[Opening Input material section]

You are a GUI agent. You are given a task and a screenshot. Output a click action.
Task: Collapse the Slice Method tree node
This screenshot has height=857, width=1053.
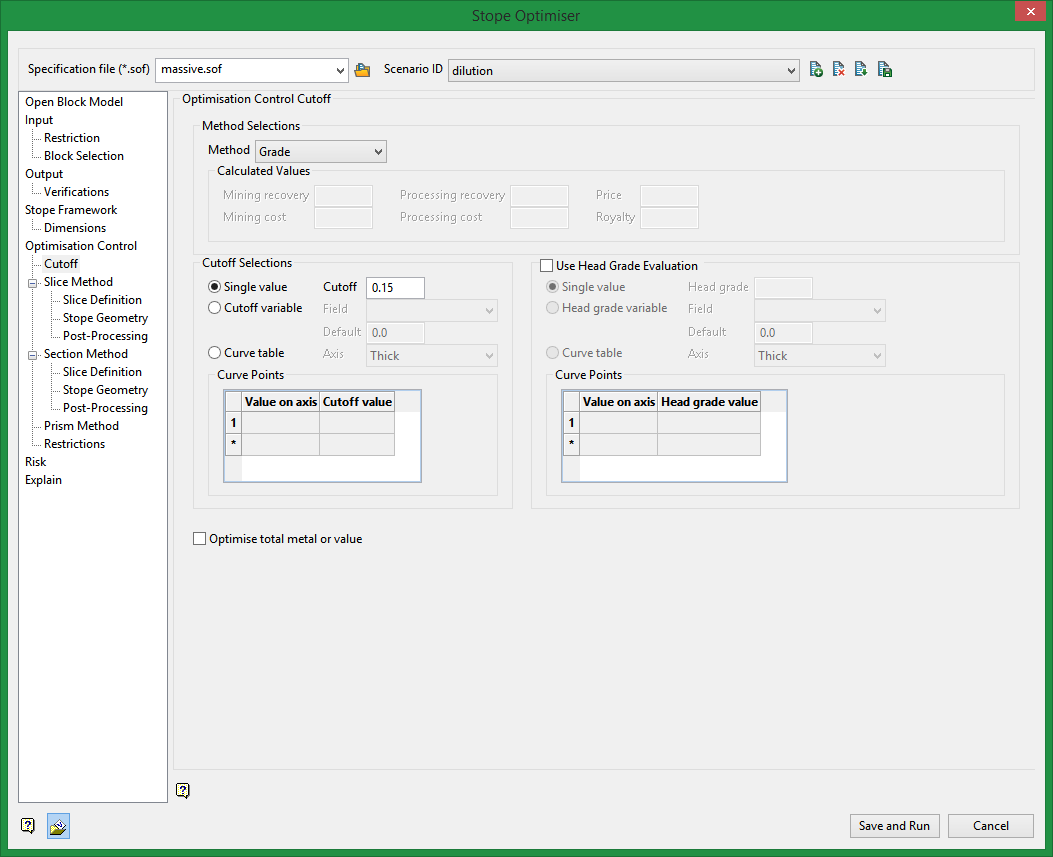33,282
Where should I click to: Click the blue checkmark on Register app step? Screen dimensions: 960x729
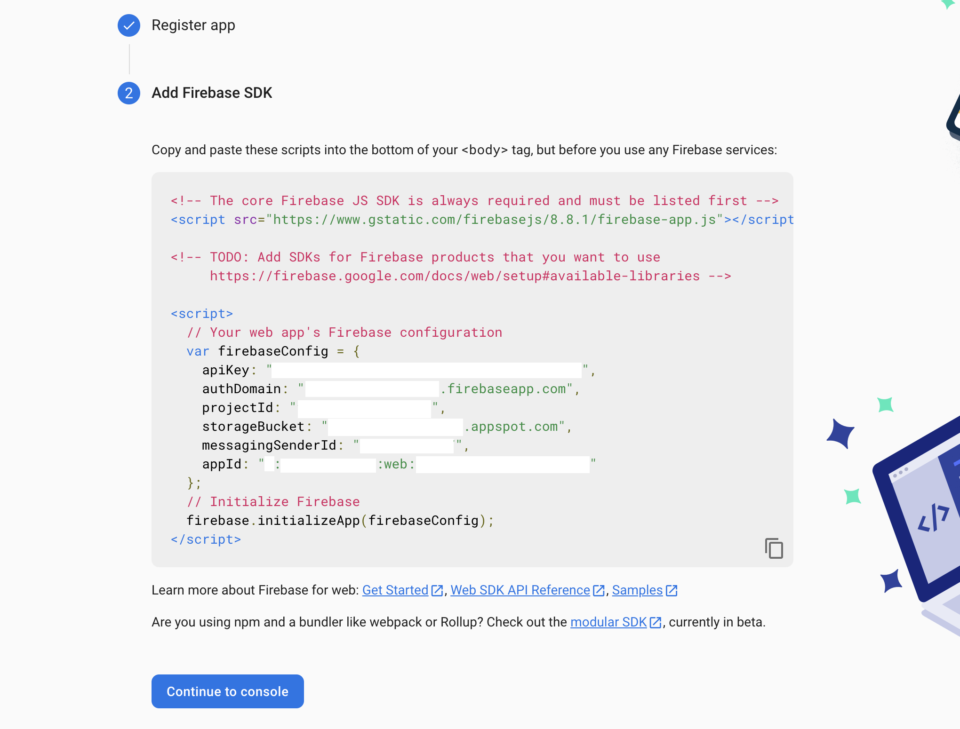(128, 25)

[Closing Input material section]

[Aim of the exercise] Take the line that contains "Task: Collapse the Slice Method tree node" as the first and the last line of the records as the end, and please quote those lines exactly, pictures omitted.

[Solution]
Task: Collapse the Slice Method tree node
This screenshot has height=857, width=1053.
33,282
Where should I click to: Click the blue checkmark on Register app step? Screen dimensions: 960x729
(128, 25)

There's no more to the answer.